◆ **What to do**
For this exercise, please transcribe exactly and only the lines from the one containing "This screenshot has" through the end of the material, both ends included, without pictures.

Data shown START

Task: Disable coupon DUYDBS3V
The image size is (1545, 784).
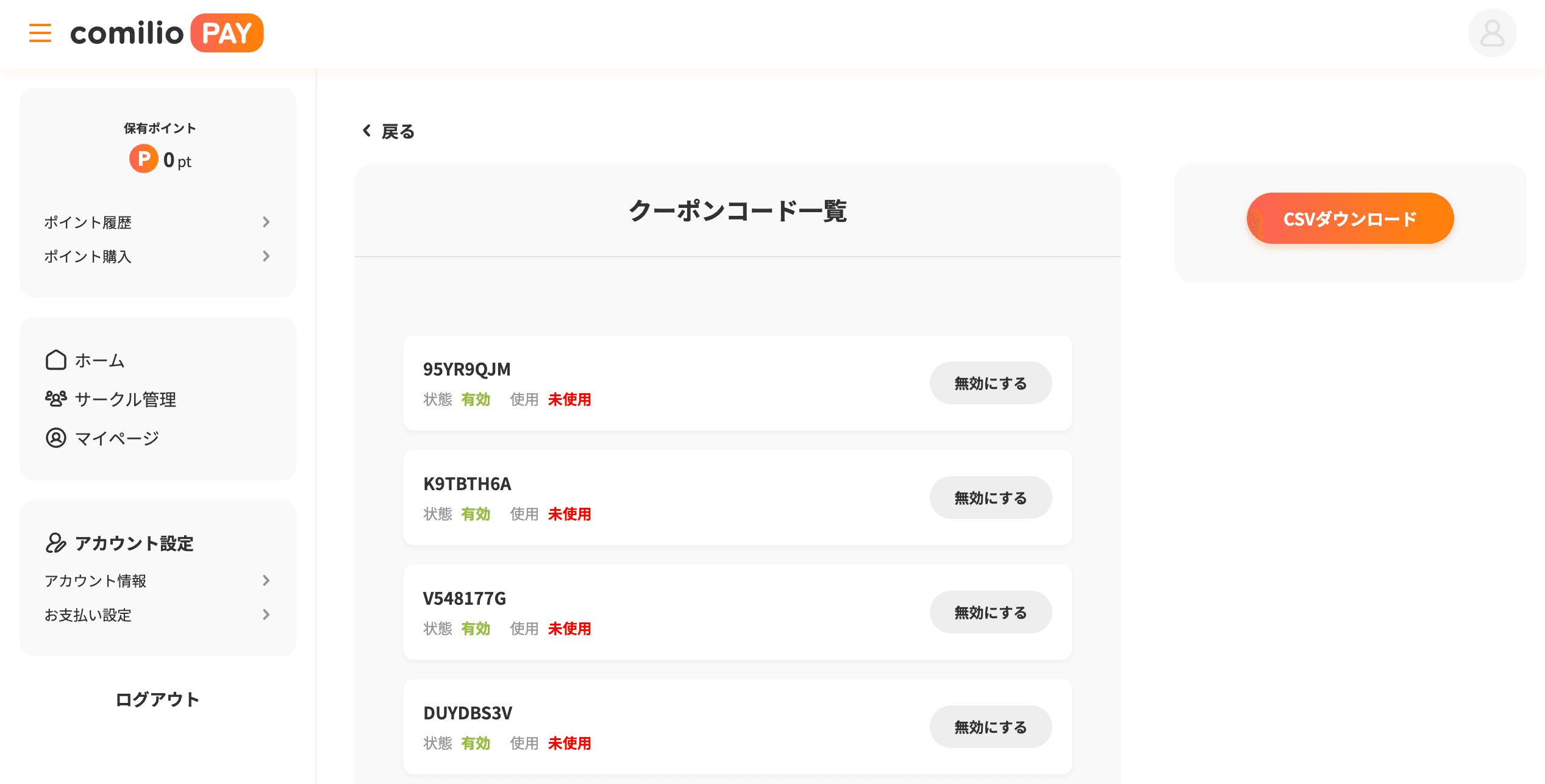Action: 990,726
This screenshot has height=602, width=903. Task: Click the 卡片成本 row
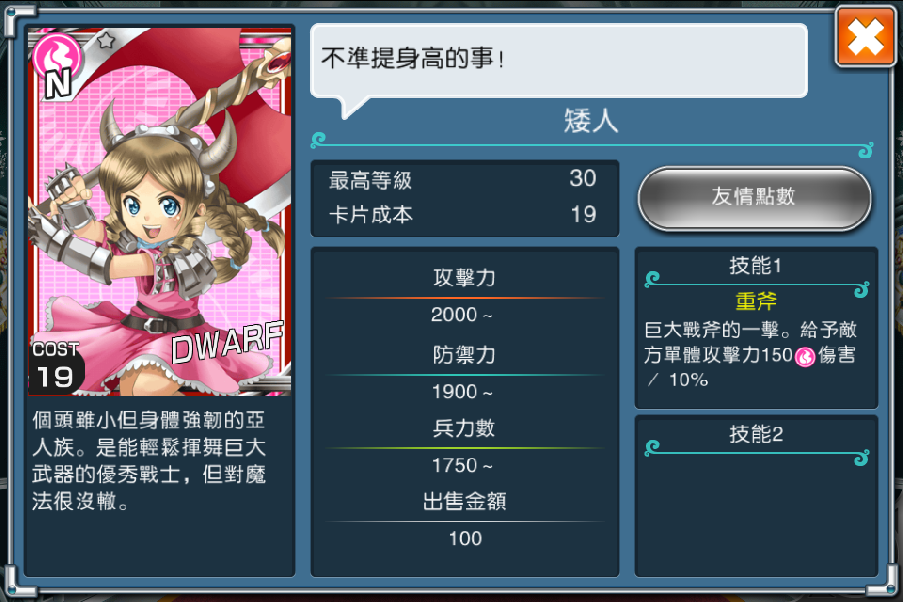tap(464, 214)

Data shown END

◆ **Answer box**
This screenshot has height=602, width=903. Task: Click the 卡片成本 row
tap(464, 214)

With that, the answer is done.